Construction halted at Nevada power plant
Friday, Sept. 20, 2002 | 11:03 a.m.
SUN STAFF AND WIRE REPORTS
Duke Energy Corp. has stopped construction at its Moapa power plant 50 miles northeast of Las Vegas, citing a reduced demand for electricity.
About 750 laborers, subcontractors for Duke affiliate Duke/Fluor Daniel, are out of work as a result of the shutdown, a spokeswoman for Duke said today.
The construction site on the plant, known as the Moapa Energy Facility, is being secured, said Diana Vavrek, a company spokeswoman, adding that the procedure will enable the company to start up construction quickly when market conditions change.
The $600 million, 1,200-megawatt plant, Duke's first in Nevada, is about half completed, Vavrek said. The plant, capable of providing energy for 1.1 million homes a day on average, was scheduled to begin operations in April. Half the plant was to open then, with the rest of it opening two months later. No new startup date has been projected.
About a quarter of the electricity produced at the plant would be made available to Nevada Power Co., while the rest would be sold on the wholesale market.
She said the major reason for the shutdown is that a general economic slowdown has reduced demand for electricity in the western United States. In addition, additional supply has come on line keeping demand down.
"We will continue to evaluate the market and construction will resume when conditions are favorable," Vavrek said.
The company slowed construction efforts in August by eliminating weekend and overtime work at the site. About 1,000 laborers were working at the plant at when the slowdown was announced.
Charlotte, N.C.-based Duke, the nation's second-largest utility owner, sharply lowered its earnings forecast for the rest of the year and 2003 today, citing continued weakness in its wholesale power market in North America. Its shares tumbled.
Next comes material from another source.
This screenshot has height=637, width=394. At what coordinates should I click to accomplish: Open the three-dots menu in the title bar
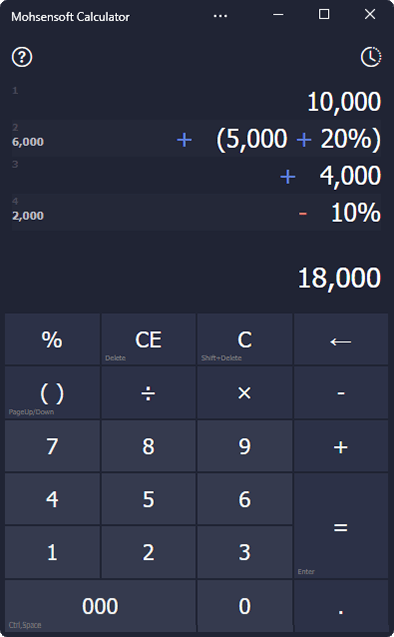220,16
The company said it was stopping construction of two western U.S. power plants in in addition to the Moapa plant until market conditions improve. Also deferred are the Grays Harbor Energy Facility in Satsop, Wash., and the Deming Energy Facility in Deming, N.M.
The company is projecting earnings of $1.95 to $2.05 for 2002, far below Wall Street's consensus estimate of $2.46 a share. It also warned that its 2003 earnings may be flat or lower than 2002. Analysts surveyed by Thomson First Call had been expecting Duke to earn $2.61 a share in 2003.
If the North American merchant energy market does not improve in 2003, earnings may be lower than 2002 ongoing earnings, the company said.
Duke Energy's shares fell 7.2 percent, or $1.55 a share, to $19.87 in morning trading on the New York Stock Exchange.
The company said it cut capital spending for 2002 from the $6.8 billion indicated in July to $6.2 billion, excluding the acquisition of Westcoast Energy, a Vancouver, British Columbia-based natural gas distributor. Capital expenditures for 2003 have been reduced to approximately $3.5 billion.